Overview
This is a prospective, multicenter study conducted within the Chinese Children's Cancer Group (CCCG). The study aims to evaluate whether the addition of three novel agents, dasatinib, venetoclax and homoharringtonine, can improve the minimal residual disease (MRD)-negative remission rate, enhance event-free survival (EFS), and reduce the cumulative incidence of relapse (CIR) in pediatric patients with newly diagnosed T-cell acute lymphoblastic leukemia (T-ALL).
Description
The CCCG-T-ALL-2025 protocol will be modified as following based on the above analysis of the CCCG-ALL-2020 protocol.
- All T-ALL patients will receive 8 mg/m2/day dexamethasone in induction therapy.
- All non-ETP T-ALL patients will receive dasatinib after initial window phase in induction therapy.
- non-ETP T-ALL patients with MRD ≥ 0.01% on day 46 will be stratified and randomized to receive different doses of homoharringtonine during early intensification.
- For all ETP/near-ETP T-ALL patients, venetoclax will replace daunorubicin in induction therapy.
- For all ETP/near-ETP T-ALL patients, venetoclax will replace daunorubicin in interim therapy 2 and 4.
- CAT will replace CAT+ during early intensification, and will be administrated to all ETP/near-ETP patients, as well as non-ETP patients with MRD< 0.01% on day 46.
2.11.7 In maintenance therapy 2, the CTX+Ara-C treatment cycles are reduced to 5, in order to minimize the impact of alkylating agents on fertility.

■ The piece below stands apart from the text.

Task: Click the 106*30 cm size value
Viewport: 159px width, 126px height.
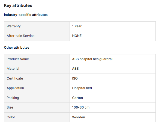Action: tap(81, 107)
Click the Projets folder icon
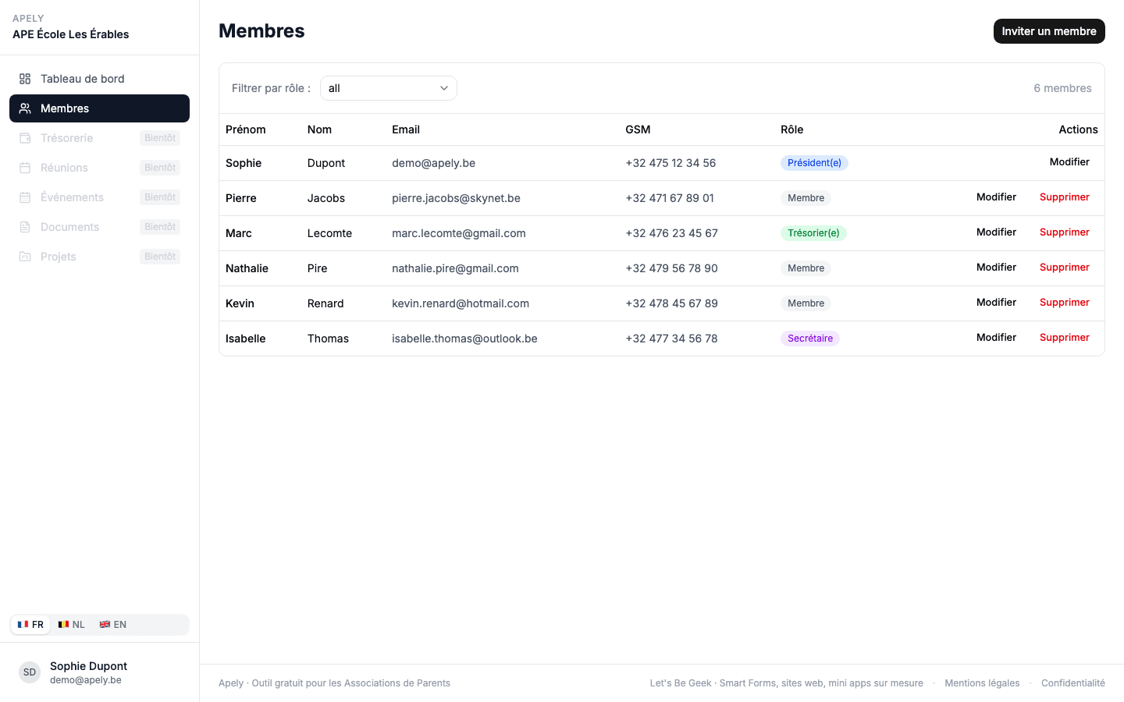This screenshot has width=1124, height=702. coord(25,257)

2.11.8 Add drug sensitivity testing for T-ALL.
Eligibility
Inclusion Criteria:
- Age older than 1 month to younger than 18 years.

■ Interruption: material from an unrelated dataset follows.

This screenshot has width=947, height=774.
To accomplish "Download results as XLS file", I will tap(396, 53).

- Diagnosis of acute lymphoblastic leukemia by bone marrow morphology.
- Diagnosis of T-ALL by immunophenotyping.
Exclusion Criteria:
- B-ALL
- AML
- Acute leukemias of ambiguous lineage diagnosed according to WHO or EGIL criteria.
- ALL evolved from chronic myeloid leukemia (CML).
- Down's syndrome, or major congenital or hereditary disease with organ dysfunction
- Secondary leukemia
- Known underlying congenital immunodeficiency or metabolic disease
- Congenital heart disease with cardiac insufficiency.
- Treated with glucocorticoids for ≥14 days, or ABL kinase inhibitors for > 7 days within one month before enrollment, or any chemotherapy or radiotherapy within 3 months before enrollment (except for emergency radiotherapy to relieve airway compression)
- Any significant comorbidities or psychiatric disorders that may impact patient safety, compliance, informed consent, study participation, follow-up, or the interpretation of study results. In such cases, all participating sites must report directly to the PI to determine whether the patient meets exclusion criteria.
- Severe malnutrition, active infections, heart failure, or chemotherapy intolerance.